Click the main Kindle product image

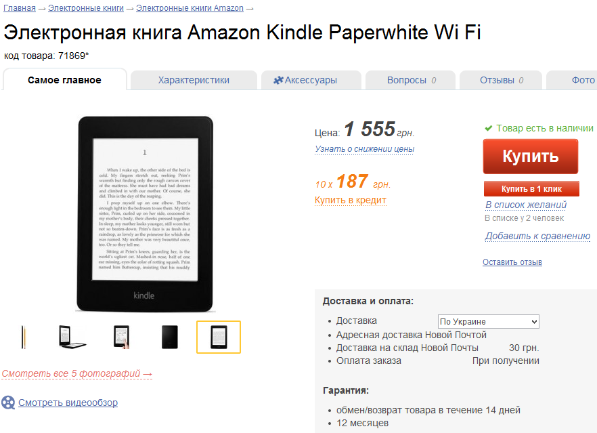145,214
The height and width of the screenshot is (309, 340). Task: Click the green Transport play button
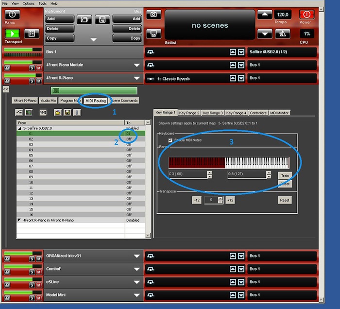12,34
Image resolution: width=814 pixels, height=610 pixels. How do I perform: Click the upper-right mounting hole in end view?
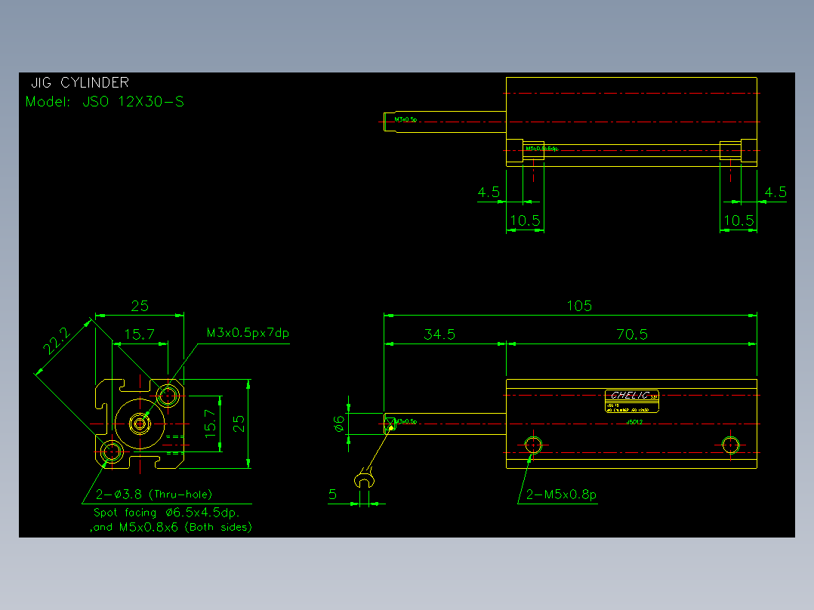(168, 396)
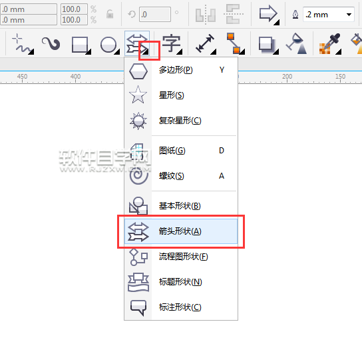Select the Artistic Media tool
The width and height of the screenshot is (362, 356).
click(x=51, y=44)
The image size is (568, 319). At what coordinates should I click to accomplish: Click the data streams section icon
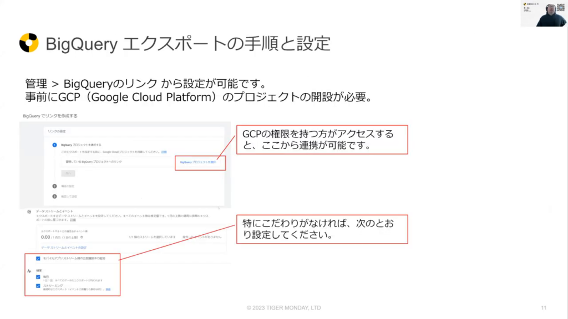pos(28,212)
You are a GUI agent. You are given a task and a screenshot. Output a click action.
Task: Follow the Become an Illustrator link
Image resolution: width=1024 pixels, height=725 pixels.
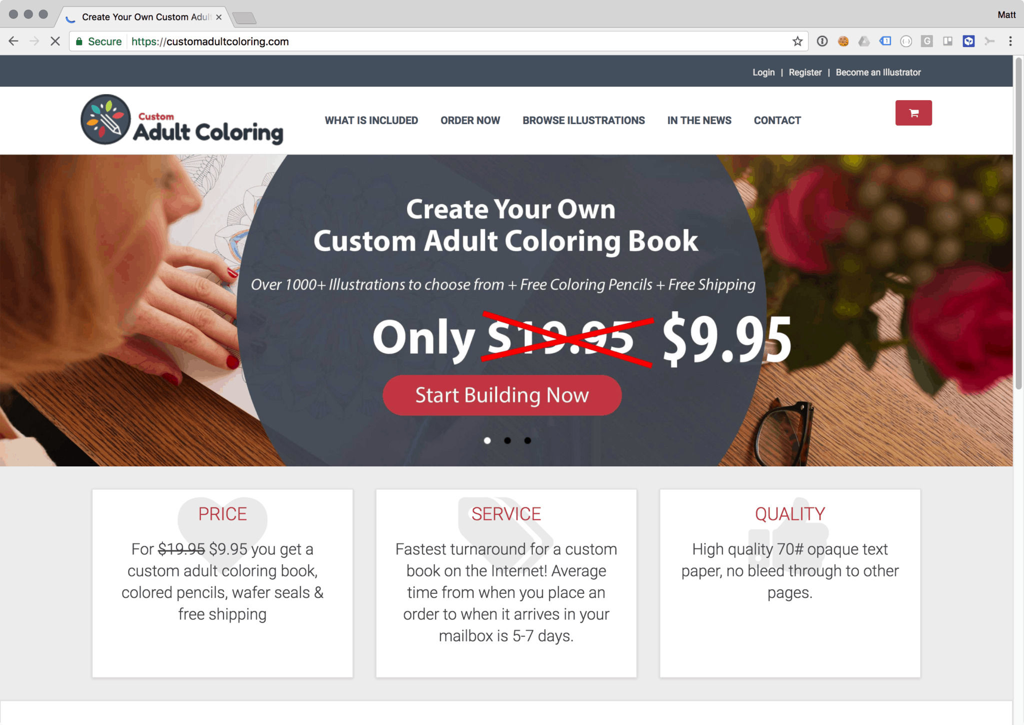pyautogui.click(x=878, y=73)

--

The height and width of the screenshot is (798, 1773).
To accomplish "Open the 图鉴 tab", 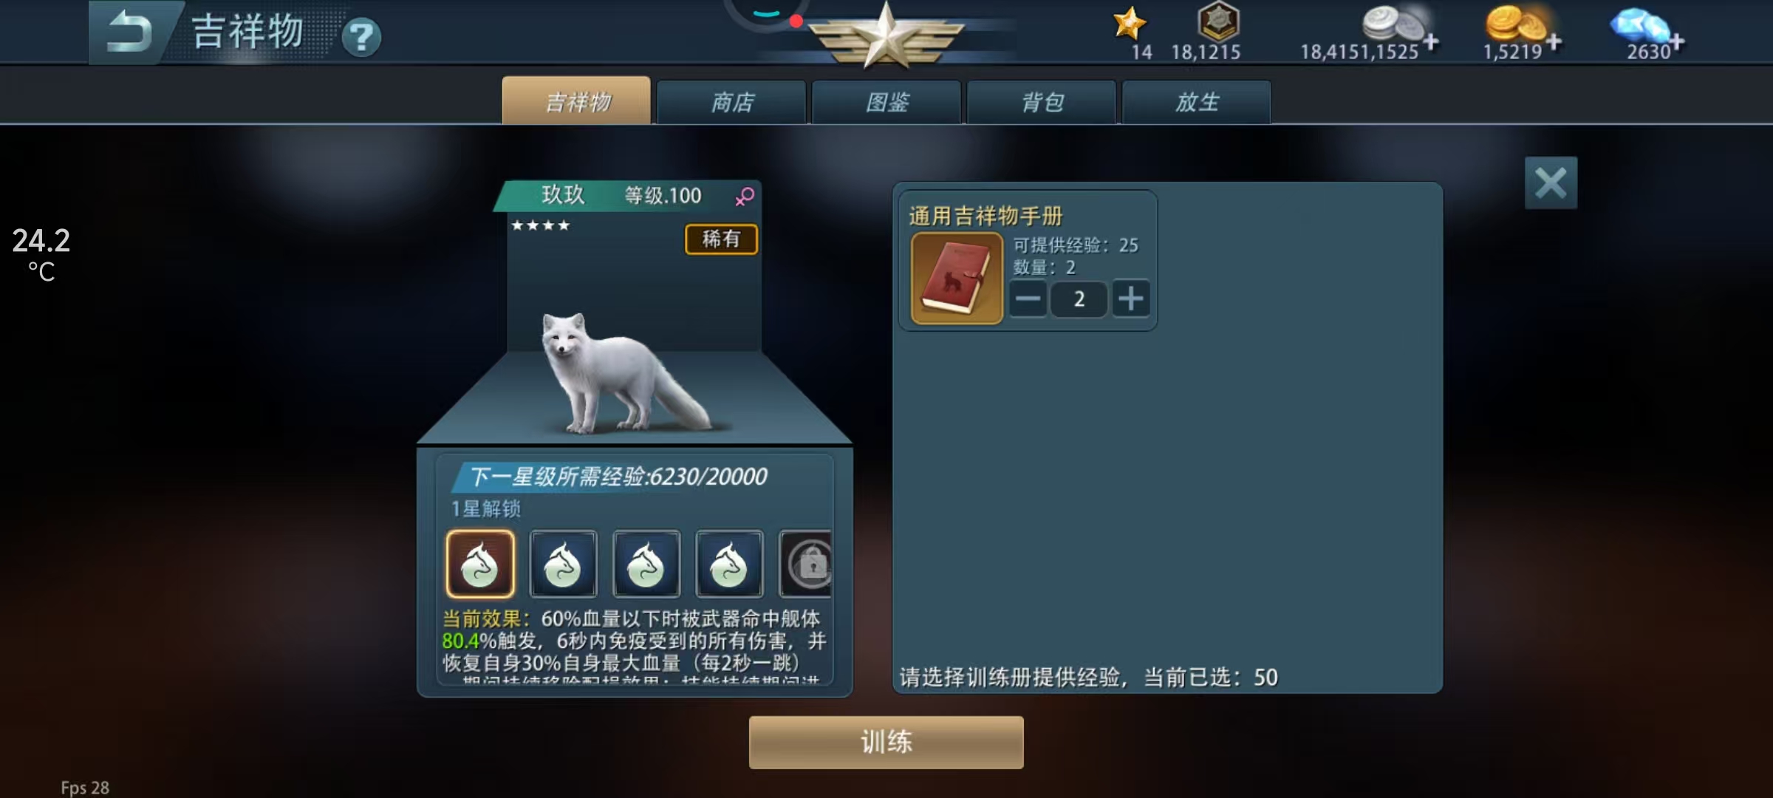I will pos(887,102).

==

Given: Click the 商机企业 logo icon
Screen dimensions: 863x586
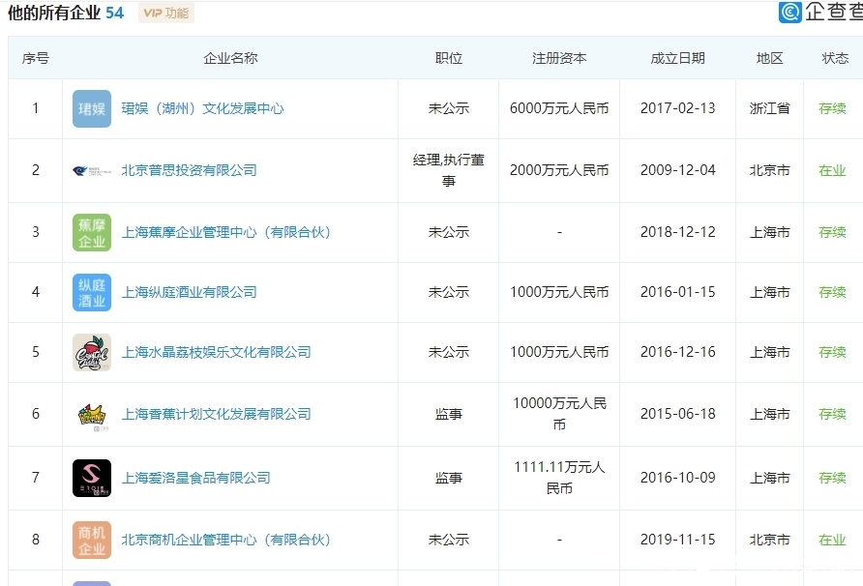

:: EXERCISE AIM ::
Would you copy out, exactly and with no pictures, only the lines above from the one that contains "Click the main Kindle product image" through the one that contains "Task: Follow the Become an Illustrator link"?

:: OUTPUT OF THE EXERCISE ::
Click the main Kindle product image

145,214
The height and width of the screenshot is (309, 340). Task: Click the green Transport play button
12,34
Image resolution: width=814 pixels, height=610 pixels. How do I perform: Click the upper-right mounting hole in end view?
(168, 396)
Select the Artistic Media tool
The width and height of the screenshot is (362, 356).
click(x=51, y=44)
The image size is (568, 319). At what coordinates should I click to accomplish: Click the data streams section icon
pos(28,212)
You are a GUI agent. You are given a task and a screenshot. Output a click action.
Task: Follow the Become an Illustrator link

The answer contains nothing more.